US bonds are a prop for a bygone era. They represent a very bad investment. The world has moved on and sovereign investment funds are looking elsewhere to stash their cash dollars.

Date: 2008-02-28 01:55 pm (UTC)
From: [identity profile] peterbirks.livejournal.com
James, the yield on a 10-year bond should be greater than on a two-year bond, because of the uncertainty in the market. In recent years, the yield has been about the same, meaning that people have discounted all uncertainty.

What you have written explains why the yield on a 10-year bond should be higher (i.e., the price should be lower) not why the yield should be similar (i.e., the price should be about the same).

What market did you work in again?

PJ

Date: 2008-02-28 02:08 pm (UTC)
From: [identity profile] jaybee66.livejournal.com
What I am saying is that capital flows to where it gets the biggest return.

By uncertainty I do not mean risk or any other metric that would increase a T-bond yield to junk bond status.

What I meant was T-bonds not being the popular choice to sink dollars into. In the past the US treasury has printed dollars like no tomorrow. Americans have bought oil and junk from the mid-East and China. Now the mid-East and China have stacks of dollars and the US has a valueless nation. In the past you bought T-bonds with your euro-dollars to prop up the US so that it kept buying oil and gadgets. What is the point of buying T-bonds from a bankrupt economy?

Two years, five years, ten years, thirty years. It makes no difference which bond you buy because US PLC has a net value of zero so all bonds may as well carry the same value.

I guess my world view is a lot different to yours. Western gov. bonds are a way of buying into our way of life. Il est banco rupto!

PS - Saw Master Channing last night on Five in the PartyPoker 24 hour cash game. That was a lot more watchable than those tournament programmes. Mr C was second fish to Master Feldman though.

Date: 2008-02-28 03:08 pm (UTC)
From: [identity profile] jaybee66.livejournal.com
Maybe that's the problem with US T-bonds, S&P needs to re-rate them to D.

Date: 2008-02-28 09:21 pm (UTC)
From: (Anonymous)
Hang on, it's not "accounting madness" to require pension funds and like to match the maturity of their hedges with the maturity of their liabilities. It's a very sensible idea - within reason. It was doing precisely the opposite - funding long term debt exclusively with short term borrowing - that broke Northern Rock once the short term end of the market vanished.

matt

Date: 2008-02-29 06:50 am (UTC)
From: [identity profile] peterbirks.livejournal.com
Hi Matt:

I agree that, if supply is in sync with demand, it's the sensible way to go. But supply is not in sync with demand. Take an esxtreme example. Suppose there was only one small product with a 30-year maturity. It would be "accounting madness" to demand that all pension funds with 30-year liabilities buy this product. The gain achieved by matching maturities would be more than wiped out by the price disconnect that would result from the vast level of demand swamping the limited supply.

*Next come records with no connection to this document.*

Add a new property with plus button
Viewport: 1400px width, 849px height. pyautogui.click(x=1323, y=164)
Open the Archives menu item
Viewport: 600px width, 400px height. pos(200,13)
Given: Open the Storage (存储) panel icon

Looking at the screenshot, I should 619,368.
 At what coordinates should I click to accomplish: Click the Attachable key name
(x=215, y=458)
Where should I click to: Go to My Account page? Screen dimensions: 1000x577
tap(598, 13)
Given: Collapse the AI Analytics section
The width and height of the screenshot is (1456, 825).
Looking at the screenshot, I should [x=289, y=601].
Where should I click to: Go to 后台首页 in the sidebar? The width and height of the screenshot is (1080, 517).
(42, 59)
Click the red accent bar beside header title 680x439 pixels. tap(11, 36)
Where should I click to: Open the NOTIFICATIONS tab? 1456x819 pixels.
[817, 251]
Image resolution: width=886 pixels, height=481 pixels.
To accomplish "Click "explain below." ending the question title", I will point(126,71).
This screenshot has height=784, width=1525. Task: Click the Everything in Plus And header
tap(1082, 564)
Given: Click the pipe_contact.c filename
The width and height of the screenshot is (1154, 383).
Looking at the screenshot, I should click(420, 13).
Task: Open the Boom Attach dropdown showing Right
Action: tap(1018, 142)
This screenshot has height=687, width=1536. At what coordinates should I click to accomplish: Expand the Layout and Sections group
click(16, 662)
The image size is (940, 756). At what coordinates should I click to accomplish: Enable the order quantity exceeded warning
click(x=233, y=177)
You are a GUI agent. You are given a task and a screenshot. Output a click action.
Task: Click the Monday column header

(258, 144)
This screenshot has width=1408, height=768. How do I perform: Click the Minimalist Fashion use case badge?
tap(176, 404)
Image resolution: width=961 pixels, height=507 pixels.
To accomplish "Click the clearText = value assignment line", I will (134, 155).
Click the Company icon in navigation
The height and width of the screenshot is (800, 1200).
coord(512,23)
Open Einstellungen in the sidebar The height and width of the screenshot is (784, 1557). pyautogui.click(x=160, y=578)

In essence, that was the situation in the pension market a couple of years ago (and it was so severe that 30-year bonds began to be issued again). If the bonds had been issued at the same time as the new accounting rules were put into effect, that would have made sense.

I'm certainly an opponent of borrowing short and lending long, (in the assumption that you will be able to go on borrowing short). But the pension funds were borrowing long (from employees) and lending short (buying short-term bonds). This too has potential drawbacks, but they aren't the same as those that did for the Northern Rock. To compel them to lend long (buy long-term bonds) at a worse rate than lending short (buy short-term bonds) is "accounting madness".